Plot (a) the covariance matrix of the observed data as well as its approximation using (b) one and (c) five latent variable(s). Use the analytical solution for the covariance matrix of the approximation*. Note that the solution is essentially the mean and covariance of the [log-normal distribution](https://en.wikipedia.org/wiki/Log-normal_distribution).

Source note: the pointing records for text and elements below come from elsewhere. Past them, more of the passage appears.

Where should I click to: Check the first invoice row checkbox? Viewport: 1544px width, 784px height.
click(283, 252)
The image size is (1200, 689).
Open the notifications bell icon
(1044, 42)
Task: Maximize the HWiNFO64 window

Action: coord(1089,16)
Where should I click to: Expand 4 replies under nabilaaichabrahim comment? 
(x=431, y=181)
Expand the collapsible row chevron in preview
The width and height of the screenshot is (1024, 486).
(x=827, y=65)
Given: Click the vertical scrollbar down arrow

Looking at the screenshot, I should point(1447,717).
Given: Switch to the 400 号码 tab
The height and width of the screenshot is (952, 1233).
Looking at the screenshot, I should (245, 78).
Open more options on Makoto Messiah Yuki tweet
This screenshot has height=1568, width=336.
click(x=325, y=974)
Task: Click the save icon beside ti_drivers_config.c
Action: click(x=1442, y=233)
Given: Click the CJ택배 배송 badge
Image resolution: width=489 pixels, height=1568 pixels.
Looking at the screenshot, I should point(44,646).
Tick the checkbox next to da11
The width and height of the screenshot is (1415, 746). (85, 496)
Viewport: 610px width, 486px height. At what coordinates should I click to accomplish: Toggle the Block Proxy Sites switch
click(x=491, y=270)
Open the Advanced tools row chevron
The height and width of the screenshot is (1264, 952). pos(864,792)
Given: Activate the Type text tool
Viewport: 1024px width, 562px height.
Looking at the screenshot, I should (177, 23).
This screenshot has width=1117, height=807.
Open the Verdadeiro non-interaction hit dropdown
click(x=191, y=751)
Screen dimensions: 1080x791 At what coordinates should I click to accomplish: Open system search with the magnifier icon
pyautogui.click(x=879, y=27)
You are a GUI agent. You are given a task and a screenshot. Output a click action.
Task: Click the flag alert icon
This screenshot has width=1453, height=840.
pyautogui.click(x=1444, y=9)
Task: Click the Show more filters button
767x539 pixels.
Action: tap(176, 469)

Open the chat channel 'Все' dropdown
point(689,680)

$ \mu = \exp(\frac{1}{2} \text{ diag}(CC^T)+d)$

$ \text{Cov}= \mu\otimes\mu^T \odot \exp(CC^T)+\mu\cdot \mathbb{I} - \mu\otimes\mu^T$ 

*[Krumin, M., and Shoham, S. (2009). Generation of Spike Trains with Controlled Auto- and Cross-Correlation Functions. Neural Computation 21, 1642–1664](http://www.mitpressjournals.org/doi/10.1162/neco.2009.08-08-847).

*Grading: 3 pts*

In [None]:
# --------------------------------------------------------------
# Complete the analytical solution for the covariance matrix of
# the approximation using the provide equations (2 pts)
# --------------------------------------------------------------


def cov(fit: engine.PPGPFAfit) -> np.ndarray:

    C = fit.optimParams["C"]
    d = fit.optimParams["d"]

    CCt = C @ C.T
    diag_CCt = np.sum(CCt, axis=1)  # diag(CC^T)
    mu = np.exp(0.5 * diag_CCt + d)

    outer_mu = np.outer(mu, mu)
    c = outer_mu * np.exp(CCt) + np.diag(mu) - outer_mu

    return c, mu


# --------------------------------------------------------------
# Plot the covariance matrix of
# (1) the observed data
# (2) its approximation using 1 latent variable
# (3) its approximation using 5 latent variable
# and explain how they compare (1+1 pts).
# --------------------------------------------------------------

obs_corr = np.cov(data.all_raster)
opt_r1, mu1 = cov(xval.fits[0])
opt_r5, mu5 = cov(xval.fits[4])

# HINT: Think about which type of colormap and ranges are appropriate here.

fig, axs = plt.subplots(1, 3, figsize=(10, 3.5))
# add plot to visualize the differences in the covariance matrices

from matplotlib.colors import LogNorm

# option1 : take log to scale down plots
# => clip values beforehand to avoid zero or negative values for LogNorm
epsilon = 1e-6
obs_corr_safe = np.clip(obs_corr, epsilon, None)
opt_r1_safe = np.clip(opt_r1, epsilon, None)
opt_r5_safe = np.clip(opt_r5, epsilon, None)

# observed covariance
im0 = axs[0].imshow(obs_corr_safe, cmap="viridis", norm=LogNorm())
axs[0].set_title("Observed Covariance")
axs[0].set_xlabel("Neuron")
axs[0].set_ylabel("Neuron")

# 1 latent variable
im1 = axs[1].imshow(opt_r1_safe, cmap="viridis", norm=LogNorm())
axs[1].set_title("Approximation (xdim=1)")
axs[1].set_xlabel("Neuron")

# 5 latent variables
im2 = axs[2].imshow(opt_r5_safe, cmap="viridis", norm=LogNorm())
axs[2].set_title("Approximation (xdim=5)")
axs[2].set_xlabel("Neuron")

fig.colorbar(im2, ax=axs, orientation="vertical", fraction=0.025, pad=0.04)

### Questions

What do you see / expect to see?

_YOUR ANSWER GOES HERE_

As expected, there are large values on the diagonal, showing how each neuron varies. Without a scaling with LogNorm, only diagonal values were visible. To get a better look at the overall structure, we scaled the values down, which resulted in plots with more detail, mostly for the off-diagonal values. As expected, 5 latent variables approximate the original data much better, especially in those off-diagonal values. 1 latent variable only models the firing rates as being influenced by 1 factor, so the matrix is only a low-rank approximation of the true covariance. Off-diagonal structure is partly visible, but details are missing. 5 latent variables are still visibly different, but much closer to the true covariance, with more detail in the off-diagonal structure.